#### Problem statement:
Of the lines in the data below, write out exactly those from the one holding "This screenshot has width=1115, height=627." through the one holding "Task: Open the DevHubConnect", both included.

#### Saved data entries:

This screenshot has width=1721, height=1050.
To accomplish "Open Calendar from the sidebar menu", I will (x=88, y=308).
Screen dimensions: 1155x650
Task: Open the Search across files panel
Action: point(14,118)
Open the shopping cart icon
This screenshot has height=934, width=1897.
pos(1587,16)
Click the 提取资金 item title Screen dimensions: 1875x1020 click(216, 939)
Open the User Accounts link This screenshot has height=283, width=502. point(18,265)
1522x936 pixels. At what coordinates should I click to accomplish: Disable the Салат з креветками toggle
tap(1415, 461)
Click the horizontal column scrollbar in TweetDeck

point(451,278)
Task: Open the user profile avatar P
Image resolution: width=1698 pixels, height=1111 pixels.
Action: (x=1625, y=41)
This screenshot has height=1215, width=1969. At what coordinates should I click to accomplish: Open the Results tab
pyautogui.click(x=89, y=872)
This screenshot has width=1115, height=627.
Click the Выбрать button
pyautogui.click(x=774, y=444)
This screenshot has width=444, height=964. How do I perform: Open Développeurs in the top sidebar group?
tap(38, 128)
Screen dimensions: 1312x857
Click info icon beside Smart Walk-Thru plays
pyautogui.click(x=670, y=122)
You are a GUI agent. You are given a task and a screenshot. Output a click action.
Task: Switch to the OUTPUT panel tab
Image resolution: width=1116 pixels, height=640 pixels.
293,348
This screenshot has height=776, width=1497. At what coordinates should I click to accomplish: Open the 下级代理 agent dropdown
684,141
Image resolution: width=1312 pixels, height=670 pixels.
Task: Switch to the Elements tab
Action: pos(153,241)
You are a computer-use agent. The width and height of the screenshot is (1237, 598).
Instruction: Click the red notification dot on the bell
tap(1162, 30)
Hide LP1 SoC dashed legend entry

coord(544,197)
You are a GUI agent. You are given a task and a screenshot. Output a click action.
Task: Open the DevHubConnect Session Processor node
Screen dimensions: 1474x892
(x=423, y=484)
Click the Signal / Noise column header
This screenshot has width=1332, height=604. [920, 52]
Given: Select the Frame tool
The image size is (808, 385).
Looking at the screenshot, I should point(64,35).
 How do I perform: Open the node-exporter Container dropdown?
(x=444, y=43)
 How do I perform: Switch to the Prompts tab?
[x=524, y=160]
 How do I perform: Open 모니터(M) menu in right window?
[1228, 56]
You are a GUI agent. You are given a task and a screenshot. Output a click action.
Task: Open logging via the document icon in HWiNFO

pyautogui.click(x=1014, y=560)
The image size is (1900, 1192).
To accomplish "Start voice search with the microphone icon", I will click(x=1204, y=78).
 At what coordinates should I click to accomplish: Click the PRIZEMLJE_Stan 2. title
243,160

#### Response to the task:
This screenshot has width=1115, height=627.
Click the Выбрать button
pyautogui.click(x=774, y=444)
This screenshot has width=444, height=964. How do I perform: Open Développeurs in the top sidebar group?
tap(38, 128)
Screen dimensions: 1312x857
Click info icon beside Smart Walk-Thru plays
pyautogui.click(x=670, y=122)
You are a GUI agent. You are given a task and a screenshot. Output a click action.
Task: Switch to the OUTPUT panel tab
Image resolution: width=1116 pixels, height=640 pixels.
293,348
This screenshot has height=776, width=1497. At what coordinates should I click to accomplish: Open the 下级代理 agent dropdown
684,141
Image resolution: width=1312 pixels, height=670 pixels.
Task: Switch to the Elements tab
Action: pos(153,241)
You are a computer-use agent. The width and height of the screenshot is (1237, 598).
Instruction: Click the red notification dot on the bell
tap(1162, 30)
Hide LP1 SoC dashed legend entry

coord(544,197)
You are a GUI agent. You are given a task and a screenshot. Output a click action.
Task: Open the DevHubConnect Session Processor node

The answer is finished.